Chestnut Avis critique du film & résumé du film (2024)

Éclairé à parts égales par des enseignes au néon et par la lumière crue du lendemain matin, « Chestnut » construit le monde d'Annie avec une atmosphère merveilleuse, en s'appuyant sur le flux émotionnel de ses personnages pour façonner son histoire et sa forme visuelle. La caméra du film est ici fluide mais discrète dans ses mouvements alors qu'elle regarde se dérouler la chorégraphie complexe des états émotionnels souvent inexprimés de son personnage. Nous avons ici le sentiment d'évoluer aux côtés des personnages, observant tranquillement la scène par-dessous la lourdeur ivre de nos paupières avides de sommeil.

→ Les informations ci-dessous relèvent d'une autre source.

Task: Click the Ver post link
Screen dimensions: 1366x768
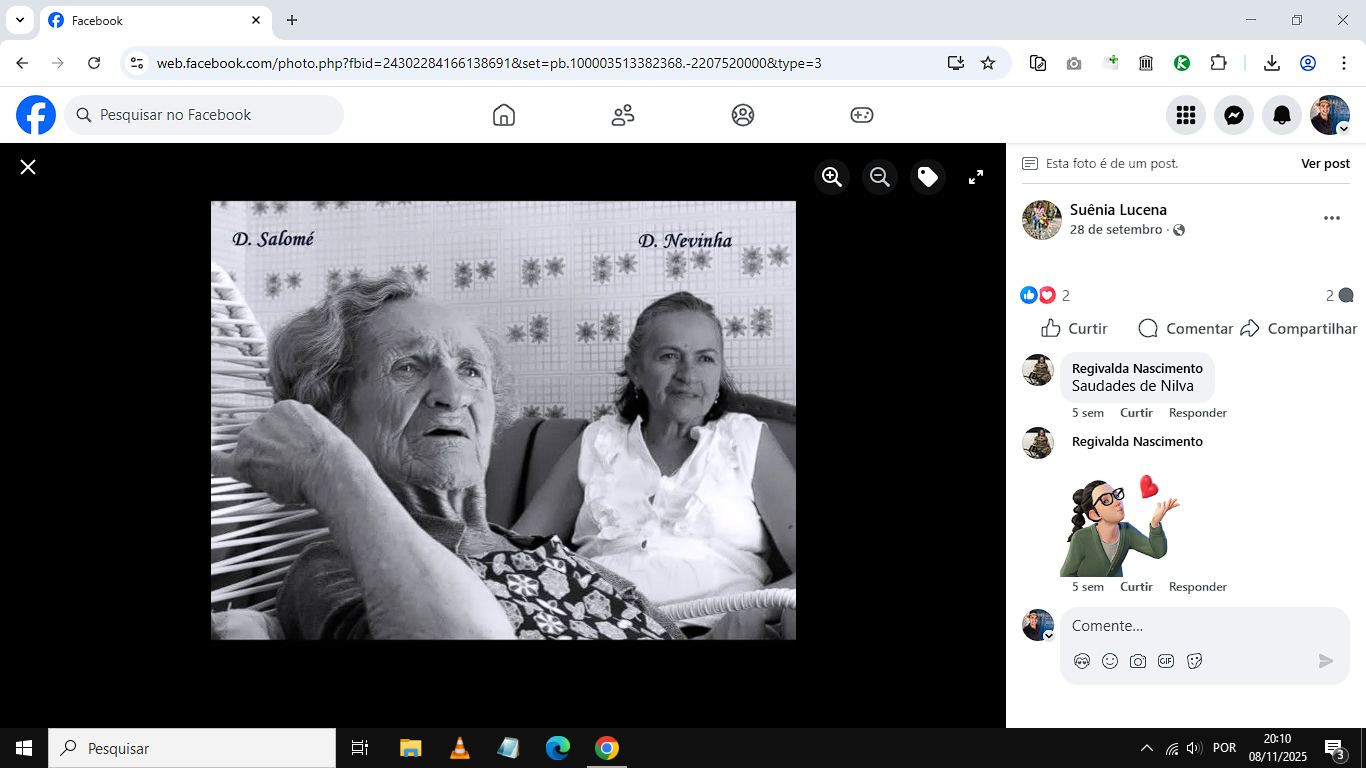Action: click(1325, 163)
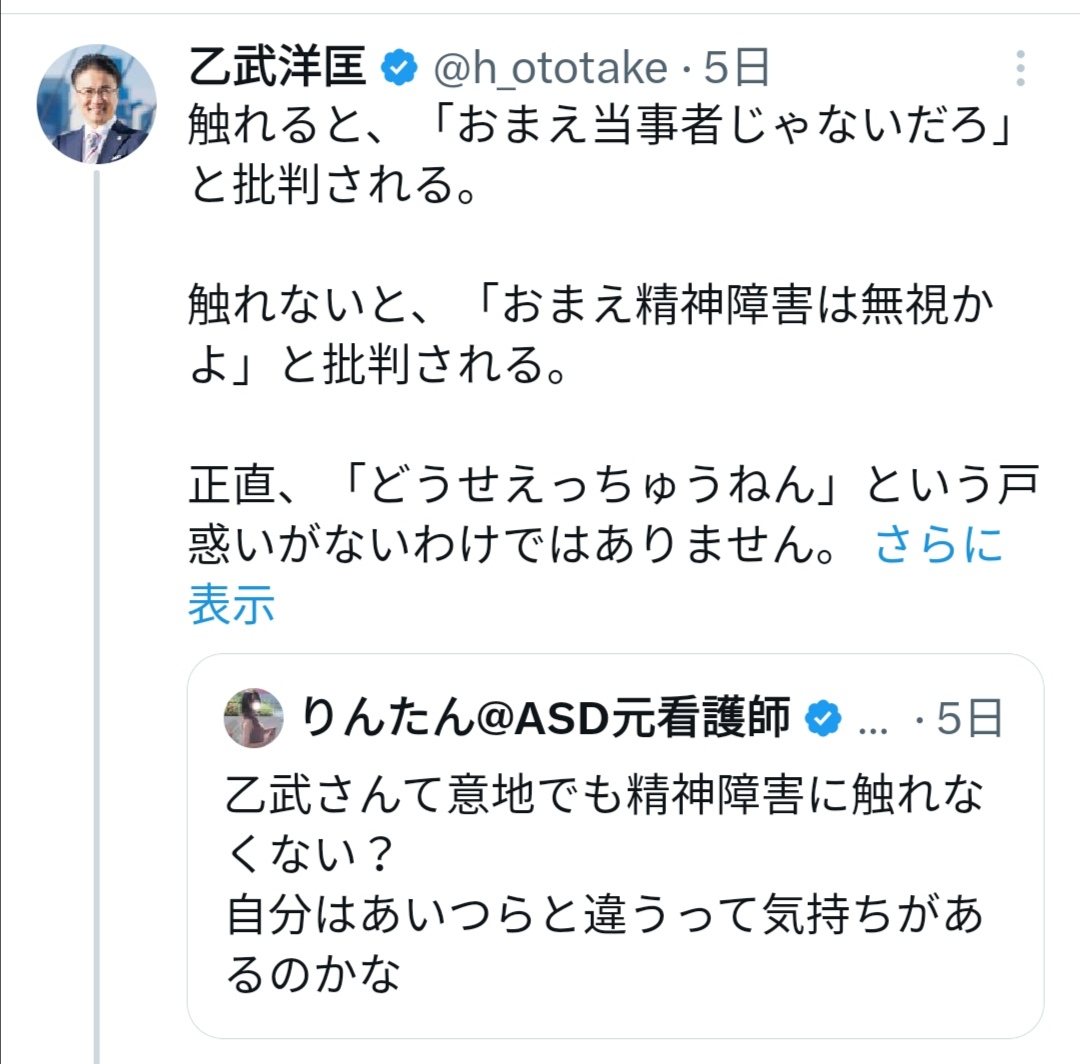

Il s’agit d’un triangle amoureux sexuellement chargé qui est aussi convaincant que flou dans ses limites et ses définitions. Cette situation est alimentée non seulement par les sorties nocturnes, mais aussi par le refus de la transparence émotionnelle qui est si souvent utilisée comme arme par nos moi plus vulnérables et plus jeunes. Annie aspire à l'affection de Tyler, mais elle se gagne presque trop facilement, trop rapidement, ne laissant que peu de substance à la suite de leurs rencontres au-delà de questions plus sans réponse. Tyler séduit rapidement par sa personnalité énergique et sa nature impulsive, tandis que Danny est, à première vue, davantage une figure fondamentale dans sa capacité à parler de choses au-delà du moment présent. La tâche d'Annie ici n'est pas de choisir entre Tyler et Danny, mais plutôt de réaliser que chacun d'eux la laissera inévitablement en vouloir plus à sa manière.

Compact dans sa durée, « Chestnut » offre un aperçu doucement lyrique d’une jeune vie au bord d’un avenir nouveau et incertain. Le travail narratif entrepris ici est subtil : un geste, un regard, une expiration forment l’essentiel de ses matériaux affectifs, qui ne sont tous que brièvement modelés par des accès tardifs de frustration, de colère et de tristesse. C'est un film qui – pour le meilleur et pour le pire – est facilement familier dans la mesure où sa vision d'un conte de passage à l'âge adulte n'est ni catégoriquement spécifique ni unique. Il est, au contraire, tout à fait humain dans la présentation de ses mondes internes, offrant une méditation intime sur les mondanités chargées du jeune adulte qui, au moment de les expérimenter, ressentent tout le contraire.